Tensions that remain inherent in recognizing Women’s Rights.
The French feminist writer, Simone de Beauvoir (1908-1986) writes about the perceptions of women, their role and significance in society. In her work,’The Second Sex (1949), she argues that:
“One is not born, but rather becomes a woman. No biological, psychological or economic fate determines the figure that the human female presents in society;
it is civilization as a whole that produces this creature, intermediate between male and eunuch, which is described as feminine.” ( Simone de Beauvoir (1949) in Cohen p. 603)
Beauvoir’s analysis alludes to the idea that the feminine gender is not a biological variable, but a sociological construct, one in which the particular sociopolitical cultural context in which a woman finds herself determines her role, identity and significance in that particular society. The question, therefore, of ‘what is a woman’ that Beauvoir poses has to be answered with reference to the categories of masculinity and femininity assigned by societies that may be influenced by values within androcentric or patriarchal structures.
Beauvoir posits that: ”all of us, men and women , whoever we are , should be considered as human beings.”. The idea that women derive their identity and role in relation to the way men perceive them is inherent in Beauvoir’s writings. She writes: “woman does not think herself without man .

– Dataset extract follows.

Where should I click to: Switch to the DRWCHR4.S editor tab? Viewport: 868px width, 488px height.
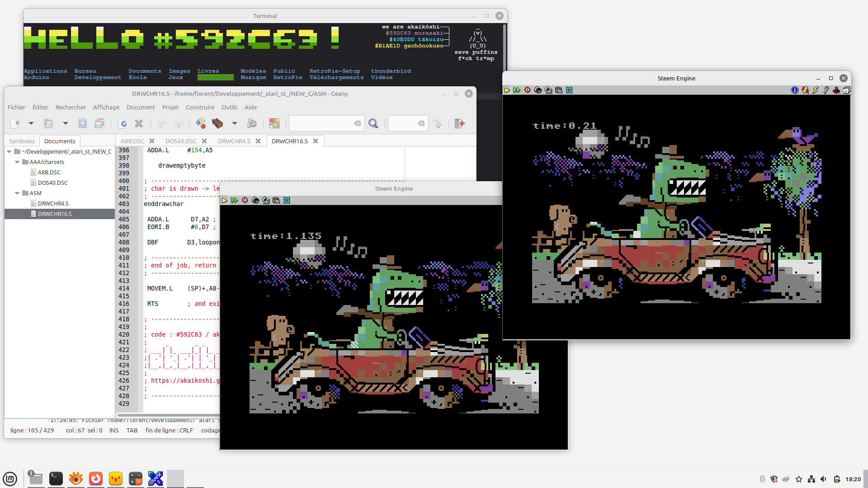click(234, 141)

And she is nothing other than what man decides’ she is thus called ‘the sex’, meaning that the male sees her essentially as a sexed being for him she is sex, so she is in the absolute. He is the Subject; he is the Absolute. She is the Other.’
(Simone de Beauvoir (1949) in Cohen p. 605)
This objectification and impersonalization of the feminine gender may not be as palpable as the way it is graphically depicted by Beauvoir in this era of modernity that advocates for an equality of rights among the genders. Yet the dehumanization of women is prevalent in States that violate human rights of individuals. Consider the massacres and rapes of Rohingya women and children by the Burmese army post 2017; the singling out of villages of Yazidi women for abduction, rape and sexual slavery by Isis in Iraq post 2014. It is indisputable that the ‘gendered nature’ of sexual violence and rape of an estimated 20,000 to 50,000 of mostly Bosnian Muslim women in Bosnia- Herzegovina by the Serb military in 1992 continues to traumatize the victims and their families to this day. (NewStatemanAmerica 2017).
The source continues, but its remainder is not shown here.